Migrate full-text search from SQL Server to Amazon Aurora PostgreSQL-compatible edition or Amazon RDS for PostgreSQL

In today’s data-driven world, the ability to search and retrieve information from vast datasets is crucial. Although some commercial and open source databases similar to PostgreSQL excel at handling structured data, PostgreSQL also offers a powerful tooling for searching unstructured or semi-structured data. PostgreSQL provides built-in full-text search (FTS), and other extensions like pg_trgm and pg_bigm for text searching. Traditional SQL queries using LIKE and ILIKE operators and regular expressions are excellent for exact textual matching and structured data retrieval. However, they may have limitations in searching large blocks of unstructured text, such as documents, articles, or even product descriptions.
################
- _What you will do_
**1.** Answer these questions from the article on migrating full-text search:
(a) Which two Amazon database targets does the title name for the migration?
(b) Besides built-in full-text search, which two extensions does the article list for text searching?
(c) What examples does the article give of large blocks of unstructured text?
**2.** Transcribe the passage of the full-text search article that begins at the words "Migrate full-text search" and ends after the words "even product descriptions.".
The material that follows has no connection to the article on migrating full-text search.

- _Supplied data_
################
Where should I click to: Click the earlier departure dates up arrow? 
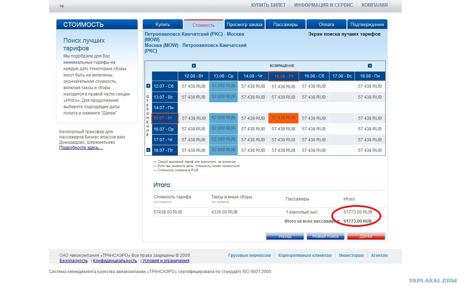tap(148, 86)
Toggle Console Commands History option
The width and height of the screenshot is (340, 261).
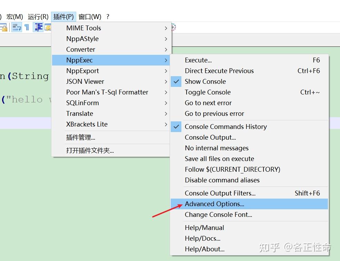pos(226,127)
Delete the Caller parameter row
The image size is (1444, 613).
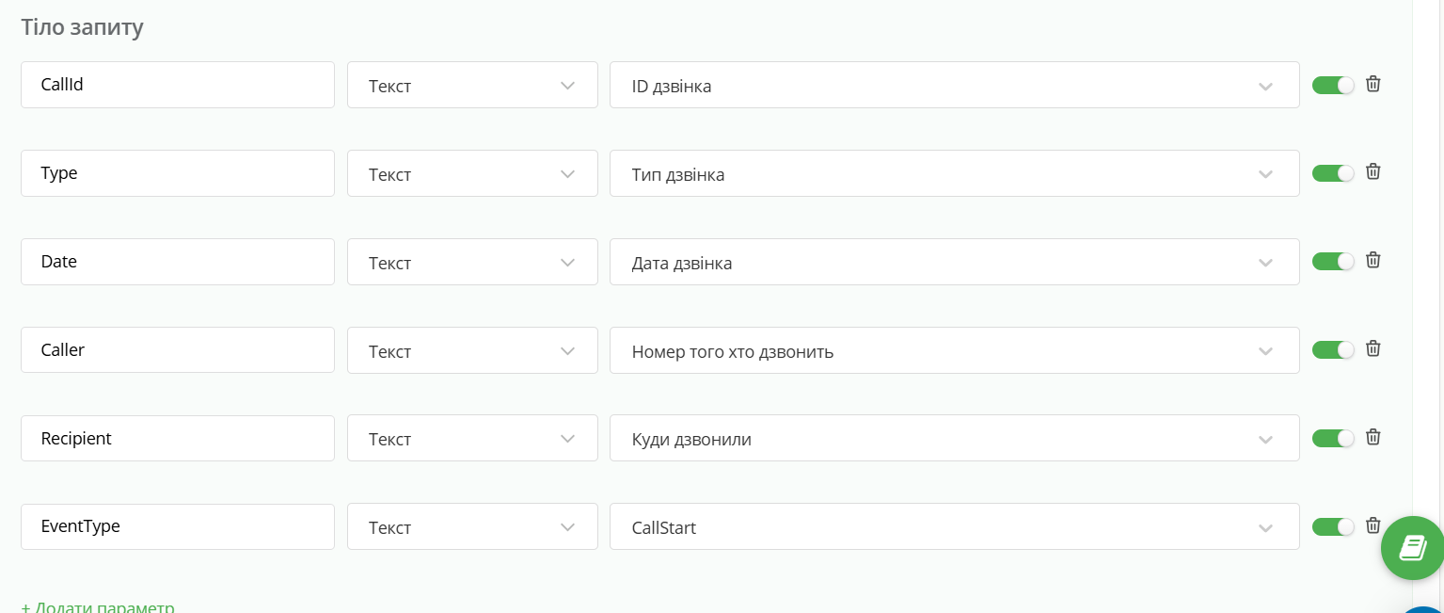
################
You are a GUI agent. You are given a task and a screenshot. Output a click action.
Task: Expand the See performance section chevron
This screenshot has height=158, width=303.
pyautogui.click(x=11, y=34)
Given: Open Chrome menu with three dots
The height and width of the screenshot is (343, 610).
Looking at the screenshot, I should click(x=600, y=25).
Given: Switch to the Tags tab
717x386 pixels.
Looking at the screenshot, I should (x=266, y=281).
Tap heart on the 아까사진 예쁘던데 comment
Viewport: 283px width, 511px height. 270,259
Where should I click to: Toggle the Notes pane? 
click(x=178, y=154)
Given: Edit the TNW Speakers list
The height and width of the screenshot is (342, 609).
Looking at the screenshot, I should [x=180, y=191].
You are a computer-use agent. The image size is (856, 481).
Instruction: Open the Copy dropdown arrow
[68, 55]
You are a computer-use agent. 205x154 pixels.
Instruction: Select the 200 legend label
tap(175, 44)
################
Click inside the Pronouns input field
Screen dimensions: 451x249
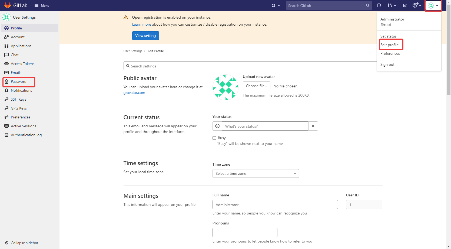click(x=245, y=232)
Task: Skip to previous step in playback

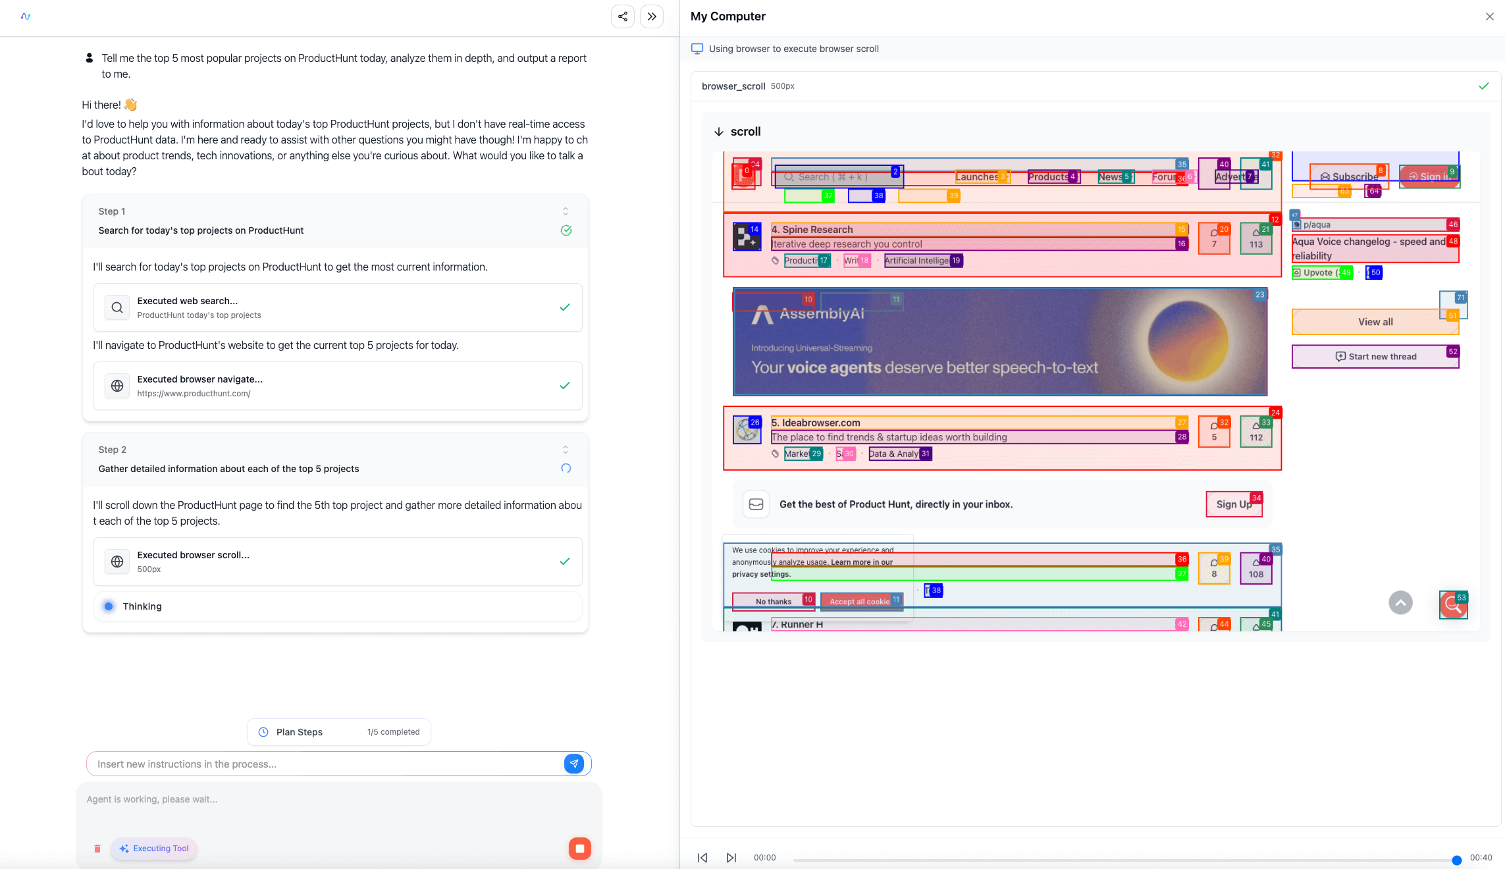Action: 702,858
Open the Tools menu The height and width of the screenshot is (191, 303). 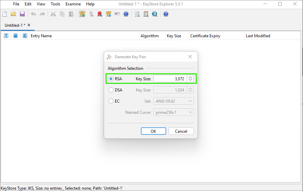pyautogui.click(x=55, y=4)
################
- _In response_
**1.**
(a) Amazon Aurora PostgreSQL-compatible edition and Amazon RDS for PostgreSQL.
(b) pg_trgm and pg_bigm.
(c) Documents, articles, and product descriptions.

**2.**
Migrate full-text search from SQL Server to Amazon Aurora PostgreSQL-compatible edition or Amazon RDS for PostgreSQL

In today’s data-driven world, the ability to search and retrieve information from vast datasets is crucial. Although some commercial and open source databases similar to PostgreSQL excel at handling structured data, PostgreSQL also offers a powerful tooling for searching unstructured or semi-structured data. PostgreSQL provides built-in full-text search (FTS), and other extensions like pg_trgm and pg_bigm for text searching. Traditional SQL queries using LIKE and ILIKE operators and regular expressions are excellent for exact textual matching and structured data retrieval. However, they may have limitations in searching large blocks of unstructured text, such as documents, articles, or even product descriptions.